> Goal of the exercise:
When you reach the line containing "Instruction: Open the mail envelope icon" in the entries below, please begin setting down lines exactly, stop only after the last one, and add nothing else.
═══ Data records ═══
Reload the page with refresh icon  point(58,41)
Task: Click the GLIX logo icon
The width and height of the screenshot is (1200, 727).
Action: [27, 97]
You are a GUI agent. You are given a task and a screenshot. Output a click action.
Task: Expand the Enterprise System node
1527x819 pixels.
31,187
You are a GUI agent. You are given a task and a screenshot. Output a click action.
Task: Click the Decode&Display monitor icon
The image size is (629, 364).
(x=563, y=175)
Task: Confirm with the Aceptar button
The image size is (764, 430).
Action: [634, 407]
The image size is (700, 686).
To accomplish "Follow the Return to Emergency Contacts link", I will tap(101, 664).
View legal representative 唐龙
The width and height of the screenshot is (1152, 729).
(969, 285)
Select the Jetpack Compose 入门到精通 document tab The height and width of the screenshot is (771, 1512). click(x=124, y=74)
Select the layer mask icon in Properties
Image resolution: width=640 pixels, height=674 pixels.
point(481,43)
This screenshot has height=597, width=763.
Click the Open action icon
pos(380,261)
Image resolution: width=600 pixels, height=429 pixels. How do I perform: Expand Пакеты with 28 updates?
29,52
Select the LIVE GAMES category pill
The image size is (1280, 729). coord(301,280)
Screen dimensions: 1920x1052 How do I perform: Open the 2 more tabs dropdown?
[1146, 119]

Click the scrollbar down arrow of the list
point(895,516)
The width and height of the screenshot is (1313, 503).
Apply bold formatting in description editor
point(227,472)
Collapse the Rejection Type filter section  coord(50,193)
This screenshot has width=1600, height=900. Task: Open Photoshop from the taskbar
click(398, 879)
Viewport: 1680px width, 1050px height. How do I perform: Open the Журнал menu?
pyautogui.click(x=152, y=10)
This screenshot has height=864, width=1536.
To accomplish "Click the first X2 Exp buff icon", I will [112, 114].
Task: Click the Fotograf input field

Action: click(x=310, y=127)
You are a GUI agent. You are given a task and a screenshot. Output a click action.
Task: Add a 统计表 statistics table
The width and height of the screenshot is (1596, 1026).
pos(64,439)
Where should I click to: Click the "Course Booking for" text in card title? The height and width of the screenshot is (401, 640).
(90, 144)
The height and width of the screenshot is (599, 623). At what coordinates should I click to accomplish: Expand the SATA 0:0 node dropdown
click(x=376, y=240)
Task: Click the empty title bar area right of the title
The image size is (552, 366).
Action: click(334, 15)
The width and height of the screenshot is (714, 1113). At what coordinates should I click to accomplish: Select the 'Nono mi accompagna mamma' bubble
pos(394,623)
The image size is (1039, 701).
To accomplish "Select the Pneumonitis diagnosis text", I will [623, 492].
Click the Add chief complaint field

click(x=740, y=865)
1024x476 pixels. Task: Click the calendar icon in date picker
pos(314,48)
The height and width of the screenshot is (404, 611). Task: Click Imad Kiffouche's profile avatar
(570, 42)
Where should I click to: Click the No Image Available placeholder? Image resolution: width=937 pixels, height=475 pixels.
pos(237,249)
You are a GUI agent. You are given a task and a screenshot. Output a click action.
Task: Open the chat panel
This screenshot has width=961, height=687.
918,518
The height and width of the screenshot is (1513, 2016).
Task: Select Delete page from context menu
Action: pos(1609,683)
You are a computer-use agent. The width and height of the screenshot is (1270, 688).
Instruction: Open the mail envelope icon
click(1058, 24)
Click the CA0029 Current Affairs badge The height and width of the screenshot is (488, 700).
═══
> Result:
Instruction: Open the mail envelope icon
click(1058, 24)
Click the CA0029 Current Affairs badge The height and width of the screenshot is (488, 700).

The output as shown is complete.